The principle laid down here has been universally accepted. If there is no continuity in the right claimed, obviously it suffers from an infirmity. In the instant case, not that there is any proof of any continuity of the management of the deity by the founder or his successors, rather contrary is the evidence in as much as at least from 1955 onwards the Endowment Commissioner has appointed non-hereditary trustees for the institution. In the settlement records, there is no reference to the appellant or his ancestors, Whatever right he has claimed according to his own showing is being exercised through opposite party No. 3 who himself was at one time a member of the Board of non-hereditary trustees. In this setting, the claim of the appellant that the institution is a private temple and that he is the hereditary trustee thereof has been rightly rejected.

According to the appellant, the headman of the Santra family was looking after the institution on his behalf: and doing the Alat Chamara Seba and getting the first Bhog of the deity which he is entitled to. Thus appointment of any of the Santra family members by the Endowment Department as non-hereditary trustee cannot be without the knowledge of the appellant At any rate knowledge has to be presumed in the circumstances.
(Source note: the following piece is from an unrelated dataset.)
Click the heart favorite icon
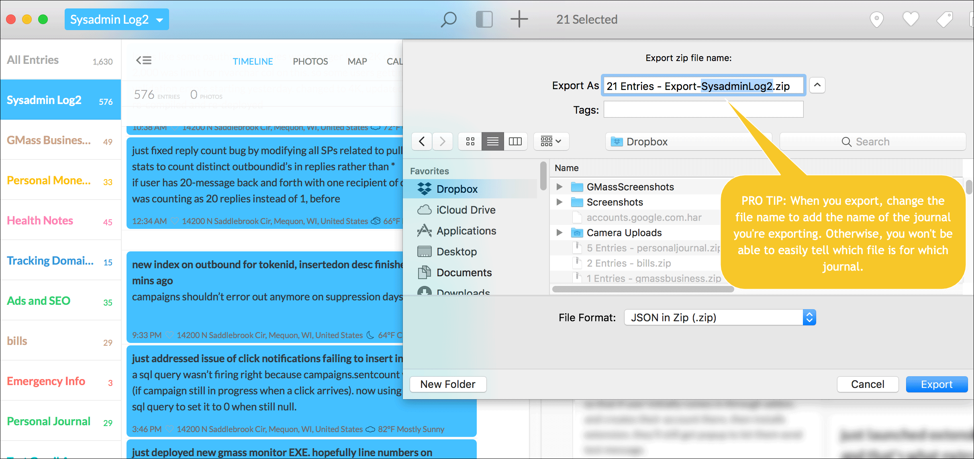 (911, 19)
To bring an action for possession of a hereditary office, the limitation is twelve years when the defendant takes possession of the office adversely to the plaintiff At least the evidence being clear that from the year 1.955 the Endowment Department had taken over the management the cause of action arose then, and any right to claim such hereditary office becomes barred by 1967. Admittedly the present proceeding started in 1956. In that view of the matter the claim has also been barred.

The learned Endowment Commissioner regarding the right of Alat Chamar Seba to the appellant has observed that since no such right was claimed nor there was any contest, he has simply by-passed it. I also agree with him that no finding on this is warranted,

9. In the result, therefore, the appeal fails and is dismissed with costs.